_GIVEN RECORDS_

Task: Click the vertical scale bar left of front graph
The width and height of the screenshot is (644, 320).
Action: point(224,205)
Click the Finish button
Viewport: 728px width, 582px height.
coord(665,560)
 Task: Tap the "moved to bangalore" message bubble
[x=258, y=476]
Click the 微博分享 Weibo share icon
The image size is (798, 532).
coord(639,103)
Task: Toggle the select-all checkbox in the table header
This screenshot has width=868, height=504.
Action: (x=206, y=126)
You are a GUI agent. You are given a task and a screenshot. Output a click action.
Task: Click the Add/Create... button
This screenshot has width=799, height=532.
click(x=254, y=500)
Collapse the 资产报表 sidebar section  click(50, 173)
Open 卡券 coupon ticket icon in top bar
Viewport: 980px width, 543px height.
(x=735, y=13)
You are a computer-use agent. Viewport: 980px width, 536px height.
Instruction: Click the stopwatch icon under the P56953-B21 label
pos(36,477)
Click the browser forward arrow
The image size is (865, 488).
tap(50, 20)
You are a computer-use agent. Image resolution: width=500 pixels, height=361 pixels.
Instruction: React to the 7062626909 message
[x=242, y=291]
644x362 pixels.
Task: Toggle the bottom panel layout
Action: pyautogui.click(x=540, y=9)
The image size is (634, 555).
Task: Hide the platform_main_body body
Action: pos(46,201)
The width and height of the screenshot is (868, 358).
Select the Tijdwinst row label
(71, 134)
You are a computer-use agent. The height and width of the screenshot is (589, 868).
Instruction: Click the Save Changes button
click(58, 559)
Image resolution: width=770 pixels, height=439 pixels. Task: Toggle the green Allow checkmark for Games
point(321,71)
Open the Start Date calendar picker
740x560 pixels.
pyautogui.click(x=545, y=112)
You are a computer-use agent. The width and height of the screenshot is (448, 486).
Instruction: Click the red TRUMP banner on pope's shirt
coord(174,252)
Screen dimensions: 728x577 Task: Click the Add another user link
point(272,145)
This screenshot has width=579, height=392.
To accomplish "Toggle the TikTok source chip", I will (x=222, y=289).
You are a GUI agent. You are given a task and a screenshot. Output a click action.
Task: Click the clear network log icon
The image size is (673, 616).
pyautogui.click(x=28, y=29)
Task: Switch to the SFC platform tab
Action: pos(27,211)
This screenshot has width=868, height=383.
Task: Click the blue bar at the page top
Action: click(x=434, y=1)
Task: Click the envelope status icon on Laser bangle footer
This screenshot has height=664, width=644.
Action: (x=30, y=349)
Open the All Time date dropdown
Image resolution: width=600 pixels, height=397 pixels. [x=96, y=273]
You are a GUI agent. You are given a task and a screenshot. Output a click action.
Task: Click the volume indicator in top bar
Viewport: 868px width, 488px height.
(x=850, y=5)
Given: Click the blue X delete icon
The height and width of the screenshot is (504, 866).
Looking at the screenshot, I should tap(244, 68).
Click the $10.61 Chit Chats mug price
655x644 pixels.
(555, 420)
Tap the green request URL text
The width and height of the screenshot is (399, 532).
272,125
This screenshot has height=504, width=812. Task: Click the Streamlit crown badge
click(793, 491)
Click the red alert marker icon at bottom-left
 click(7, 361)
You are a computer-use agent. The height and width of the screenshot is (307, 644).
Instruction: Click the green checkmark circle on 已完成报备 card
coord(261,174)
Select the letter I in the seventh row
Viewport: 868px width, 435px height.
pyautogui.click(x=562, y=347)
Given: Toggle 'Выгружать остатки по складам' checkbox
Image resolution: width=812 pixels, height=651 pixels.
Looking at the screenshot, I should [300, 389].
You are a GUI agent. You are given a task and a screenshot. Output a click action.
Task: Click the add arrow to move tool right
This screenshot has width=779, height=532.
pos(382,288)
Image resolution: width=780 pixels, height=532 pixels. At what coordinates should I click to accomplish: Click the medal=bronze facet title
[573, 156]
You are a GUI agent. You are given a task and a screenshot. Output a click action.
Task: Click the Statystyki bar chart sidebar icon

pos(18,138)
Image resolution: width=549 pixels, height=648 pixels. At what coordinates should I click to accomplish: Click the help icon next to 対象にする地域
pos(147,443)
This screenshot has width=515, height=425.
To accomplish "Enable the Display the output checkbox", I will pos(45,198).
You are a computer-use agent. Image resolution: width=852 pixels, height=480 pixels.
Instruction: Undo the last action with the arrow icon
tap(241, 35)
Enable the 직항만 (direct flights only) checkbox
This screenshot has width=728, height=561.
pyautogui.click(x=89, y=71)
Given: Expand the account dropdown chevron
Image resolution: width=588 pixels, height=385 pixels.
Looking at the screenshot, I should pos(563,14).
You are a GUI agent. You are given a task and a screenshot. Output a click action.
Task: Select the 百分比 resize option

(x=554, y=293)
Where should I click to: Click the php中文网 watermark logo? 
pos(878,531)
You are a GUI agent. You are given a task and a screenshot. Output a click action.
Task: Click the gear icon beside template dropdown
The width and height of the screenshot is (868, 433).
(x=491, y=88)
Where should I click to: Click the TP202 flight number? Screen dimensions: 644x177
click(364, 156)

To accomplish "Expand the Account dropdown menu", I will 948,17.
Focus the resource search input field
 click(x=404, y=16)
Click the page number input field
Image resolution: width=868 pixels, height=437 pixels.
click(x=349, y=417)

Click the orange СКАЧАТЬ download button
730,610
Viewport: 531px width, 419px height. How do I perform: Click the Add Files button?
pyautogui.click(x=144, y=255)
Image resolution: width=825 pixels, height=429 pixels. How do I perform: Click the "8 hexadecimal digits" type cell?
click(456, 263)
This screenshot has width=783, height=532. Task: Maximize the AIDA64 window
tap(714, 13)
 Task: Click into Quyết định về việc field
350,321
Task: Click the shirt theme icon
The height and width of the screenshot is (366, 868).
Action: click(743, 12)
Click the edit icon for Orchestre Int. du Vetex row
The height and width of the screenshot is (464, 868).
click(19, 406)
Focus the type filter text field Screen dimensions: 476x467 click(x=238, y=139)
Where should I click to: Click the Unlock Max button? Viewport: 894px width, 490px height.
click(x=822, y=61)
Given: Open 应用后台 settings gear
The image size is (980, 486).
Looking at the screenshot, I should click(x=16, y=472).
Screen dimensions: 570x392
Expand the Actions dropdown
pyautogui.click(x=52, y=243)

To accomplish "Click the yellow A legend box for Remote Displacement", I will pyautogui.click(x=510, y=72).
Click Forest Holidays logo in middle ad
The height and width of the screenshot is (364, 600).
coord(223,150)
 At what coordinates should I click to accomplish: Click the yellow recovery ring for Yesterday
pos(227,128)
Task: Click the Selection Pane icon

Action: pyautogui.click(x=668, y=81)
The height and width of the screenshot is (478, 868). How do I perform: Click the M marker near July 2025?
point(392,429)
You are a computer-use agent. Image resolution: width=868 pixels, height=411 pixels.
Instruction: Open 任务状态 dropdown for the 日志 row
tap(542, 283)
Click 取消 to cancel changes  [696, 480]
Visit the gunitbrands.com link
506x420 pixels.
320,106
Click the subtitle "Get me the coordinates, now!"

_DIRECTIONS FOR THIS TASK_
Considering only the material above, set down every line from the one with "Task: Toggle the select-all" to the one with "You are a computer-use agent. The width", inclusive, exactly as written.

_TASK RESPONSE_
Task: Toggle the select-all checkbox in the table header
This screenshot has width=868, height=504.
Action: (x=206, y=126)
You are a GUI agent. You are given a task and a screenshot. Output a click action.
Task: Click the Add/Create... button
This screenshot has width=799, height=532.
click(x=254, y=500)
Collapse the 资产报表 sidebar section  click(50, 173)
Open 卡券 coupon ticket icon in top bar
Viewport: 980px width, 543px height.
(x=735, y=13)
You are a computer-use agent. Viewport: 980px width, 536px height.
Instruction: Click the stopwatch icon under the P56953-B21 label
pos(36,477)
Click the browser forward arrow
The image size is (865, 488).
tap(50, 20)
You are a computer-use agent. Image resolution: width=500 pixels, height=361 pixels.
Instruction: React to the 7062626909 message
[x=242, y=291]
644x362 pixels.
Task: Toggle the bottom panel layout
Action: pyautogui.click(x=540, y=9)
The image size is (634, 555).
Task: Hide the platform_main_body body
Action: pos(46,201)
The width and height of the screenshot is (868, 358).
Select the Tijdwinst row label
(71, 134)
You are a computer-use agent. The height and width of the screenshot is (589, 868).
Instruction: Click the Save Changes button
click(58, 559)
Image resolution: width=770 pixels, height=439 pixels. Task: Toggle the green Allow checkmark for Games
point(321,71)
Open the Start Date calendar picker
740x560 pixels.
pyautogui.click(x=545, y=112)
You are a computer-use agent. The width and height of the screenshot is (448, 486).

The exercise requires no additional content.